_REQUIREMENTS_
1/ In the stage circuit description, what is the gate electrode of the first transistor T1 coupled to?
2/ Do these statements agree with the stage circuit description? Answer yes or no for each, quoting the deciding words. (a) The stage circuit STi includes two capacitors. (b) The second electrode of capacitor C1 is coupled to a second node N2. (c) The stage circuits ST0, ST1, ST2, ST3 have substantially the same internal structure.
3/ Transcribe the stage circuit description from "FIG. 3 is a" up to and including "clock line CLK1.".

_PROVIDED TEXT_
:::::

Since the stage circuits ST0, ST1, ST2, ST3, . . . have substantially the same internal structure as each other, for convenience of description, an arbitrary i-th stage circuit will hereinafter be described in detail with reference to FIG. 3.

FIG. 3 is a diagram illustrating a stage circuit according to an embodiment of the disclosure.

Referring to FIG. 3, an embodiment of a stage circuit STi may include transistors T1, T2, T3, T4, T5, and T6, a capacitor C1, and an inverter INV1.

The first transistor T1 may be coupled at a first electrode thereof to a first node N1, coupled at a second electrode thereof to an input carry line CR(i−1), and coupled at a gate electrode thereof to a first clock line CLK1.

The capacitor C1 may be coupled at a first electrode thereof to the first node N1 and coupled at a second electrode thereof to a second node N2.

:::::

_DATA_

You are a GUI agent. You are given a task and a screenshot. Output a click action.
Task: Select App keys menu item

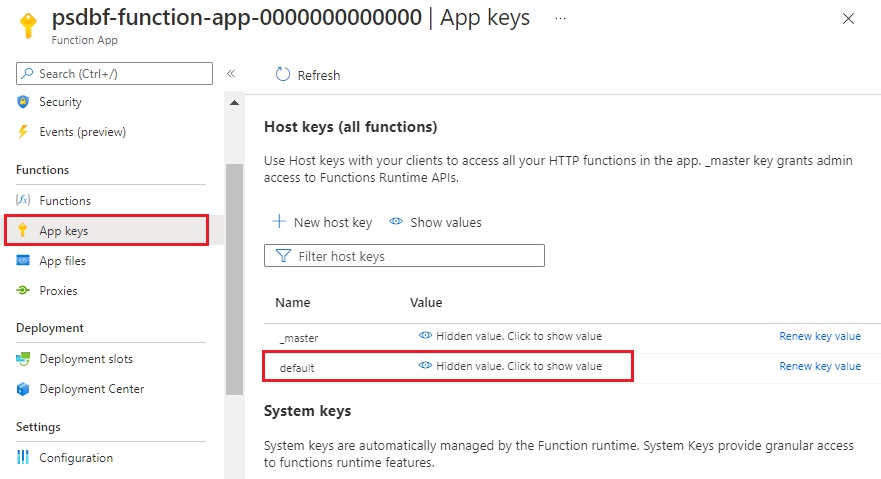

:::::

_SOLUTIONS BELOW_
1/ The first clock line CLK1.

2/
(a) No: "a capacitor C1"
(b) Yes: "coupled at a second electrode thereof to a second node N2"
(c) Yes: "have substantially the same internal structure as each other"

3/
FIG. 3 is a diagram illustrating a stage circuit according to an embodiment of the disclosure.

Referring to FIG. 3, an embodiment of a stage circuit STi may include transistors T1, T2, T3, T4, T5, and T6, a capacitor C1, and an inverter INV1.

The first transistor T1 may be coupled at a first electrode thereof to a first node N1, coupled at a second electrode thereof to an input carry line CR(i−1), and coupled at a gate electrode thereof to a first clock line CLK1.